Law: Data protection provisions are included in the Constitution of Malawi ('the Constitution'), in the Electronic Transactions and Cyber Security Act, 2016 ('the Act'), and in the Data Protection Bill, 2021 ('the Bill')

Regulator: Malawi Communications Regulatory Authority ('MACRA')

Summary: There is not currently any general data protection law in Malawi. However, the Constitution provides for the right and sectoral laws include provisions regarding data protection. For instance, the Act provides, among other things, principles governing the processing of personal data, legal bases for the processing activities, data subjects' rights, and security measures that a controller must put in place when processing personal data. On July 2021, MACRA announced that Electronic Transactions and Cyber Security Regulations are being developed, whose purpose would be to outline the role of MACRA, and the obligations of all relevant stakeholders. Although MACRA is the competent authority for the enforcement of the provisions of the Act, the Act also mandates the Government to adopt the necessary regulations in order to establish a legal framework to ensure the confidentiality of personal data.
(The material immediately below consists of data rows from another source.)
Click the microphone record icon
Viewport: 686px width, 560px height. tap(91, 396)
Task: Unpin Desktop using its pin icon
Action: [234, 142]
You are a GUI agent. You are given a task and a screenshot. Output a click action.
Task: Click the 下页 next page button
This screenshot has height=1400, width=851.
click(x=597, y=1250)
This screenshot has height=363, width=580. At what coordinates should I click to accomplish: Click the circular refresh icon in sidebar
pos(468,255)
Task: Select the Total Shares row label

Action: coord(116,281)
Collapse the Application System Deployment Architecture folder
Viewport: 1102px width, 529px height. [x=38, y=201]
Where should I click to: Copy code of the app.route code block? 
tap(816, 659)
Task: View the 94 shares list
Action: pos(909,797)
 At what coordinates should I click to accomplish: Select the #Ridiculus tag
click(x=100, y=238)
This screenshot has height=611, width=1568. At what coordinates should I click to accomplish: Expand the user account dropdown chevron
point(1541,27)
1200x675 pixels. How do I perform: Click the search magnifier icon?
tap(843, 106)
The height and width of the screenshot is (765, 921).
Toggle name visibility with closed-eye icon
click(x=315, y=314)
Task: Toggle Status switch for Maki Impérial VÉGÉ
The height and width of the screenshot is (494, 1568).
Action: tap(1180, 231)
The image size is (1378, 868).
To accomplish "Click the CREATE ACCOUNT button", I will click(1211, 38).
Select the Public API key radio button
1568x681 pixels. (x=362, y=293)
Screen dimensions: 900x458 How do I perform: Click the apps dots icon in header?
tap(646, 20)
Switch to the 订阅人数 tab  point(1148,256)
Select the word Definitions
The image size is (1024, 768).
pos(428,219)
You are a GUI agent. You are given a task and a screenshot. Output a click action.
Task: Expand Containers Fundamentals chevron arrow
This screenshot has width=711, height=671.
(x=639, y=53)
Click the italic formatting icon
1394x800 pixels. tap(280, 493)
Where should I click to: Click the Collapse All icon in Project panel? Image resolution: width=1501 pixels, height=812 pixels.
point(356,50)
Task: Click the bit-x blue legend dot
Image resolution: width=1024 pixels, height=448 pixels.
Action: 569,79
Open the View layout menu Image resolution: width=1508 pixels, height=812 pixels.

Previously, the Minister of Information and Communications Technology had announced that it was working on a new data protection law to be introduced in the Parliament of Malawi. Accordingly, a draft Data Protection Bill was published for public comment in early 2021. The Bill would repeal the data protection provisions in the Act and designate MACRA as the authority which would regulate personal data protection in Malawi.